The exemptions also related to the mental health of the crew. Unlike regular travelers who may only take one trip home this year to see their families, flight crews would often take international flights. That meant they could spend entire weeks or months in quarantine effectively.

Such has been the case for a Taiwan-based China Airlines captain who estimates that he spent about 50 days in quarantine this year. He flies between Taipei and Sydney about once a month, and each time he has to quarantine for three days at each end.

The captain, who wishes to remain anonymous because he is not allowed to speak to the media, says he has handled the quarantine, but that it is a concern for mental health as well as for people who can be with and care for their families . children. The days he spends in quarantine are unpaid.

“I don’t think the whole of society, or the company, or even the (Taiwanese) CDC really cares about our mental health, they just care about public health, they don’t really care about this part of us,” he said.

Should the quarantine rules be tightened?

Health experts argue the exemptions create a potential loophole that could allow the coronavirus to sneak in to places that would otherwise have been successful in keeping it out.

“It seems to me that the risk of an airline crew becoming infected is no lower than the risk of an arriving passenger,” Burnet Institute epidemiologist Mike Toole told Australian state broadcaster ABC in December. “It’s a potential loophole, and we can’t afford that.”

Hong Kong, New Zealand, Taiwan and Australia have all been relatively successful in containing their outbreaks, in part thanks to strict border policies.

But IATA has called on governments to exempt flight crews who do not interact with the public from quarantine requirements to ensure that cargo supply chains can continue.
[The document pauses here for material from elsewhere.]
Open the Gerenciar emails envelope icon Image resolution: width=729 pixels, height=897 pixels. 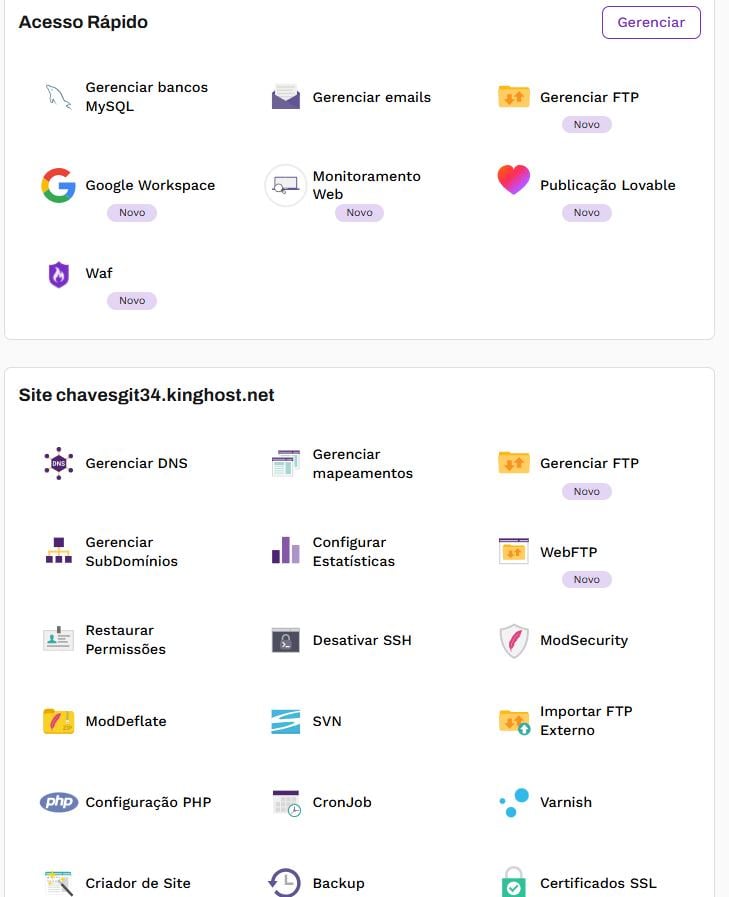coord(286,97)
In March, the association’s general manager and chief executive said delays in global supply chains “endanger lives.”

“Air freight is an essential partner in the global fight against Covid-19,” said Alexandre de Juniac.

IATA’s Tjoeng said strict requirements “certainly make it difficult for aircrews flying to those destinations.”

ICAO, a specialized agency of the United Nations, has also called on governments to exclude crew members of cargo flights from quarantine.

“There is an urgent need to ensure the sustainability of the global air cargo supply chain and to maintain the availability of critical medicines and equipment such as ventilators, masks and other health and hygiene products that will help reduce the spread of Covid-19” ICAO Secretary General Fang Liu said in March.

To the pilot of China Airlines, he understands that Taiwan had to extend the quarantine to put the public at ease. But he wants the rules to be consistent.

Under the new requirements, pilots who undergo their seven-day quarantine can return to work on long-haul flights after three days in quarantine. In the case of flight attendants, they must have been quarantined for five days, CNA reported. According to the China Airlines pilot, that seems to put him at risk of infecting – or becoming infected – his colleagues, something he feared during the pandemic.

“They don’t want us to get into the public or into society, they don’t want us to infect others. But it seems like it’s okay if I infect colleagues,” he said.